WEST LIBERTY, W.Va..—Now, more than seven months after a devastating tornado ripped apart a small Kentucky town, a local group is once again setting out to support a place they call their twin city.

 

On March 2, 2012, a strong tornado all but destroyed the town of West Liberty, Ky., killing 5.

 

Calling it their “twin city”, students and staff from the university in West Liberty, W.Va., are returning to help their brothers and sisters.

 

“It was this calm area, we went through a big turn and it just showed the whole town of West Liberty devastated. And it was crazy to think that a tornado could hit such an area that reminds me of the Ohio Valley,” said Luke Tacosik, who made the initial trip to Kentucky and will return soon.

 

The photos take one’s breath away-- homes shredded, churches opened to the heavens, trees blown clear out of the ground, the ground cleared of any greens to mow. The scene all too often after a destructive storm, but never ceases to amaze.

 

Tacosik said that while a picture is worth a thousand words,  when you've seen this first hand, the pictures just don't serve the scene any  justice.

 

"You watch it on the news, you sit at your house, you watch pictures on the Internet, Facebook, and then when you get there, it hits you hard-- it's real," said Tacosik.

 

"You realize that bad things can happen to anybody at any time and they really related to these people in West Liberty, Ky.,” said Debra Dague, Protestant pastor for West Liberty University.

 

Dague helps to organize mission trips like the one just after the tornado hit early in 2012.

 

Then, students and volunteers cleared out the debris of ravaged homes, and fallen trees.

 

Now, West Liberty, W.Va., makes a second trip for the same cause in the same place -- their twin city in Kentucky.
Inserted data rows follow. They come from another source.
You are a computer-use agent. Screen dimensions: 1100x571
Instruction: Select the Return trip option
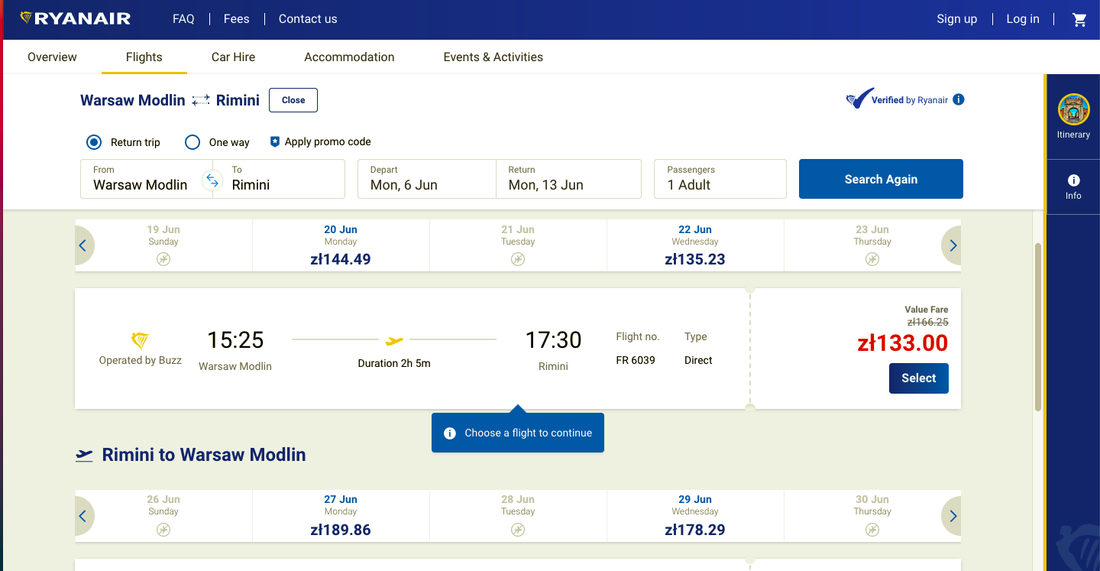click(x=94, y=142)
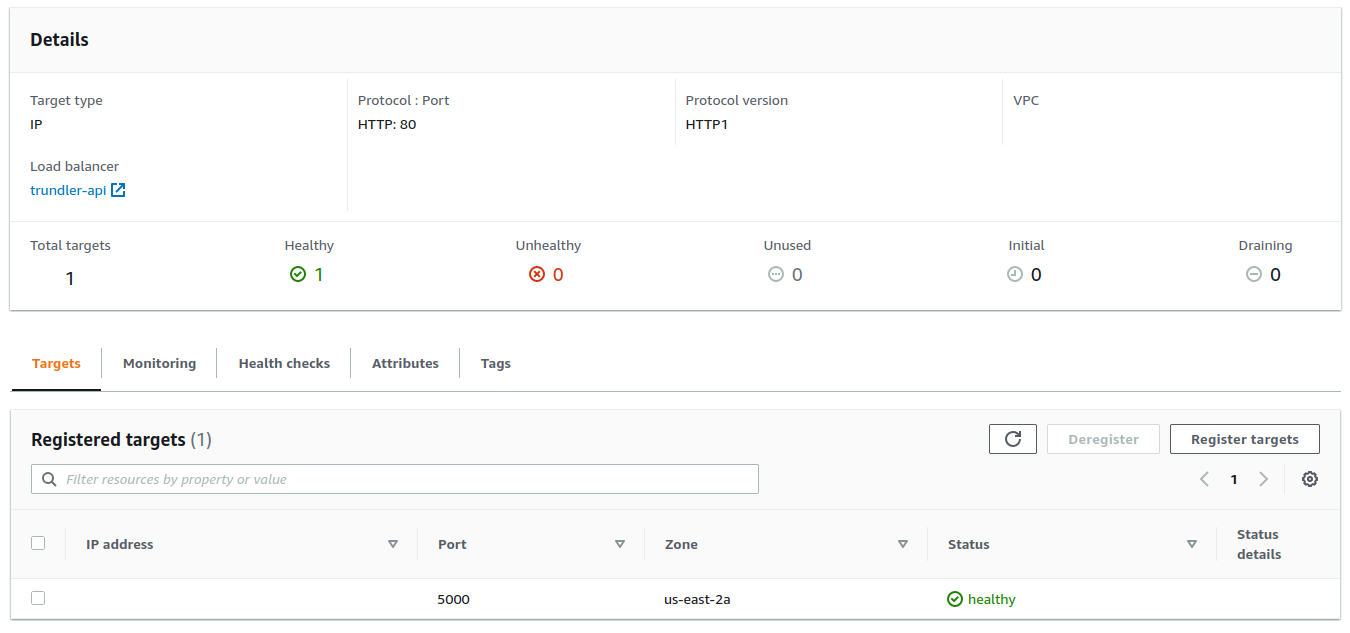Open the Monitoring tab

159,363
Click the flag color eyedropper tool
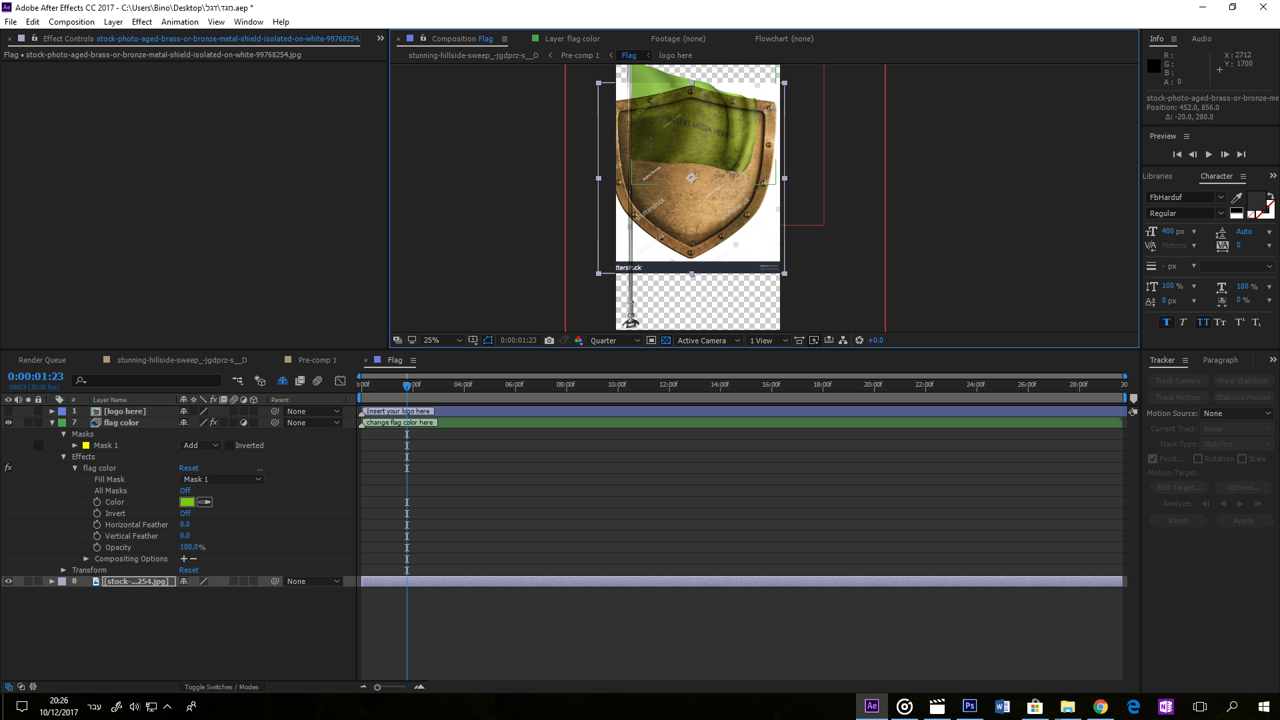This screenshot has width=1280, height=720. pyautogui.click(x=205, y=502)
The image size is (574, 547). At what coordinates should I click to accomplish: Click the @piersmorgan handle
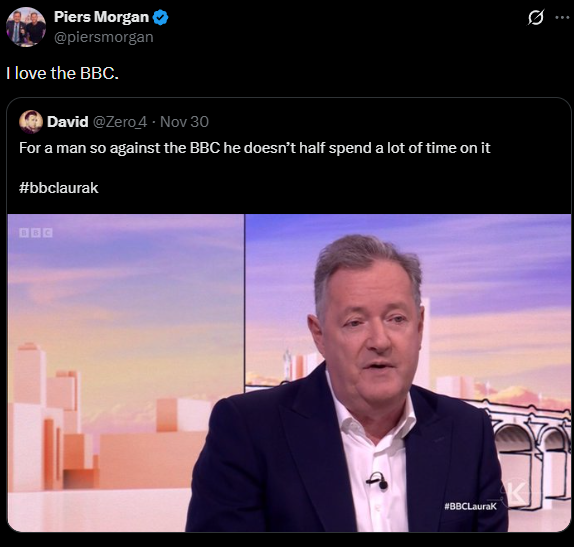[x=104, y=37]
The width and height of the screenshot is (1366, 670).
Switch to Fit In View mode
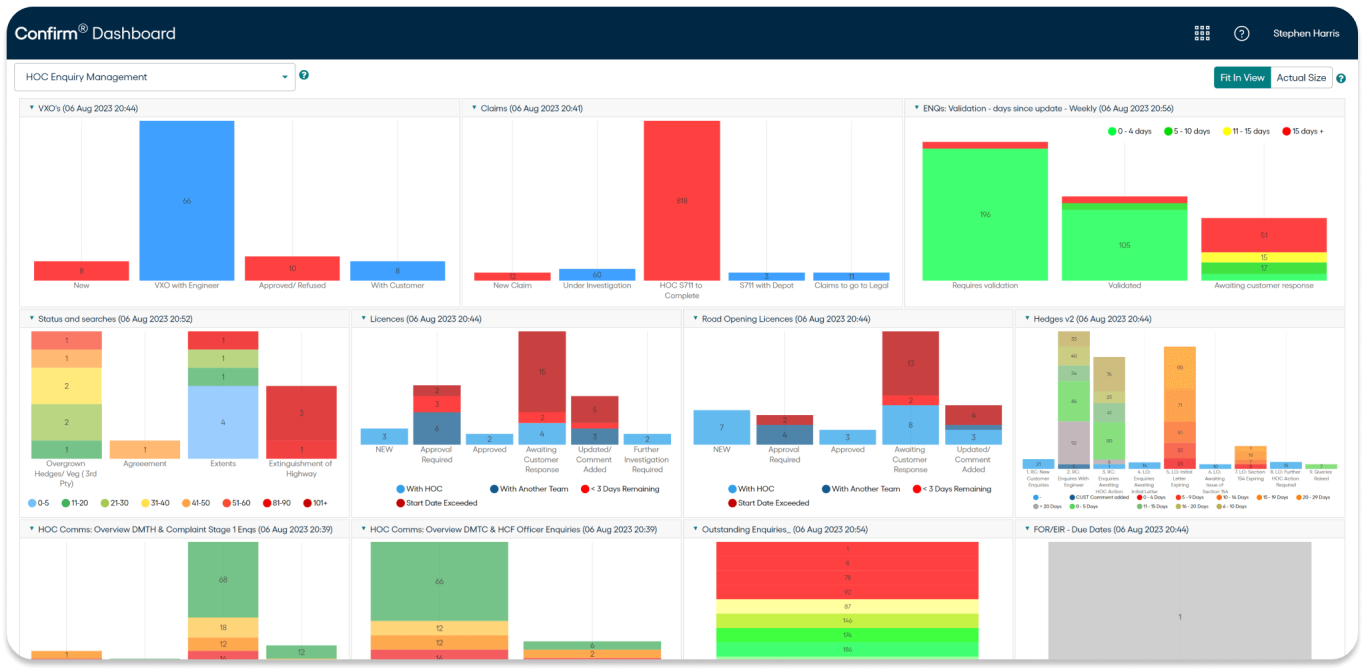tap(1242, 77)
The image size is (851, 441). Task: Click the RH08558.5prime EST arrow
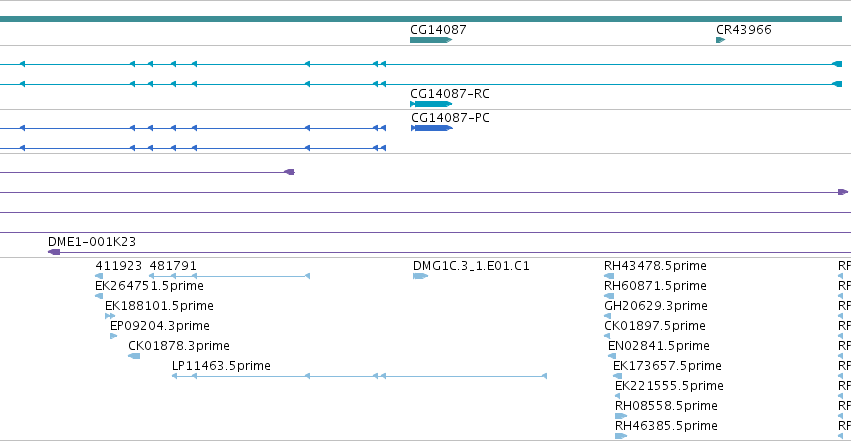(x=621, y=416)
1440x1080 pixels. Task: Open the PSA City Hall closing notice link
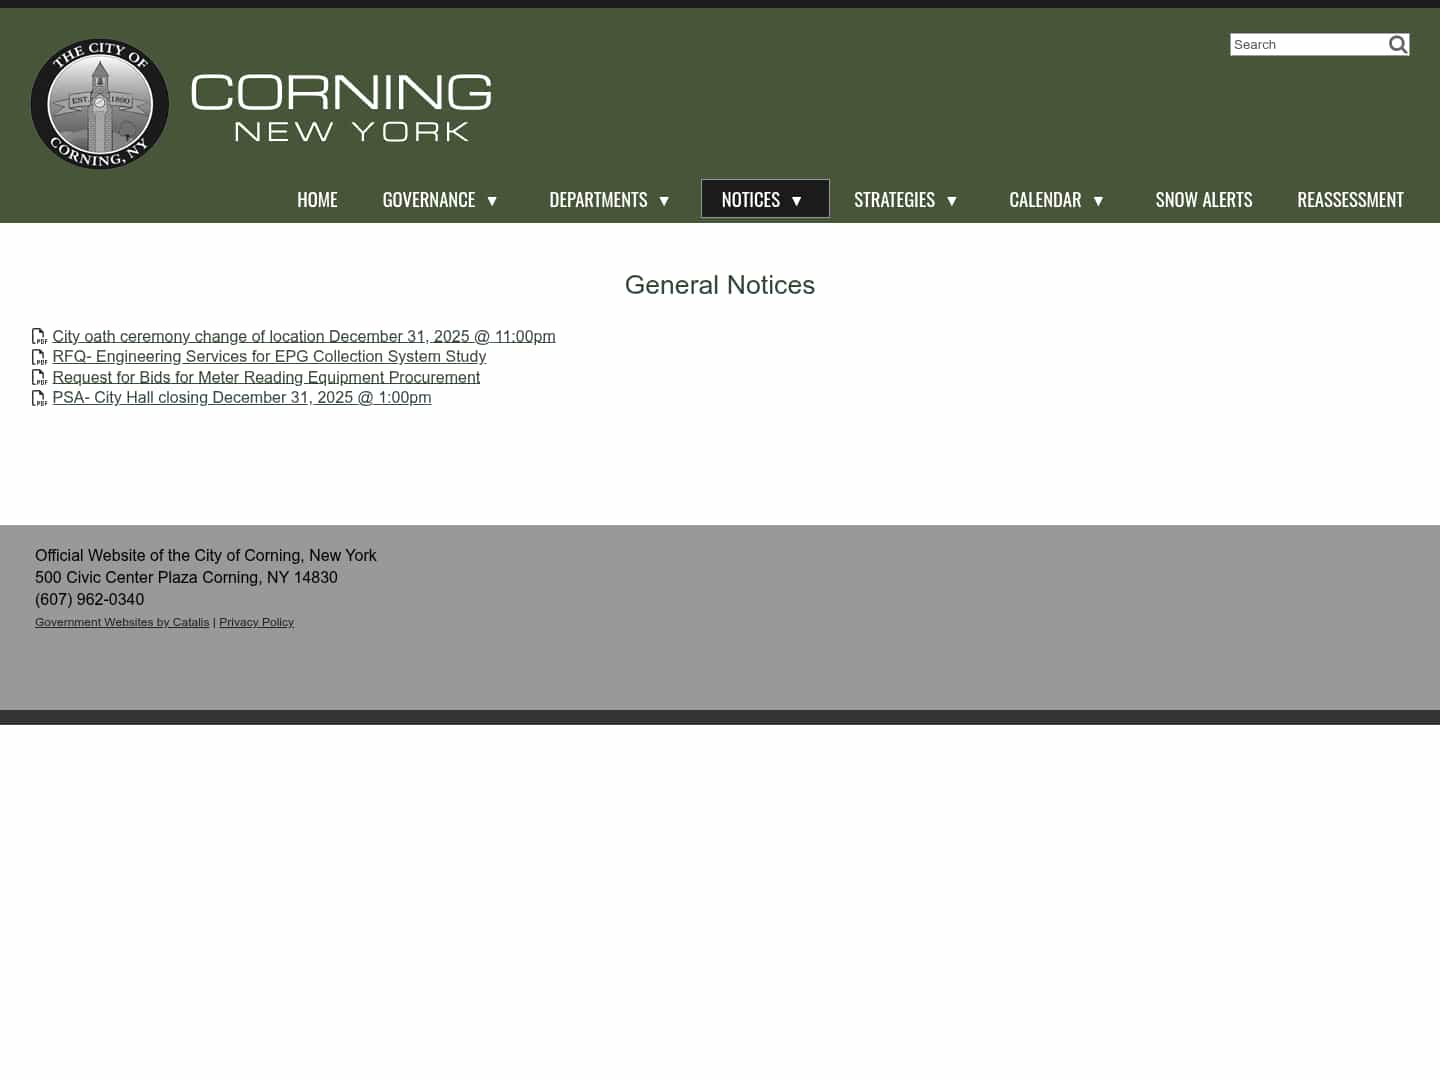(242, 397)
But it's a new effort now, to rebuild, re-paint and reinforce West Liberty's future.

 

"It's changed their life, they've talked about it many, many months after and can't wait to go back and see how we can be a part of the rebuilding phase now," said Dague.

 

As fall break hits at the university, funded by the West Liberty University Foundation, those students and staff will be leaving Thursday afternoon and returning home over the weekend.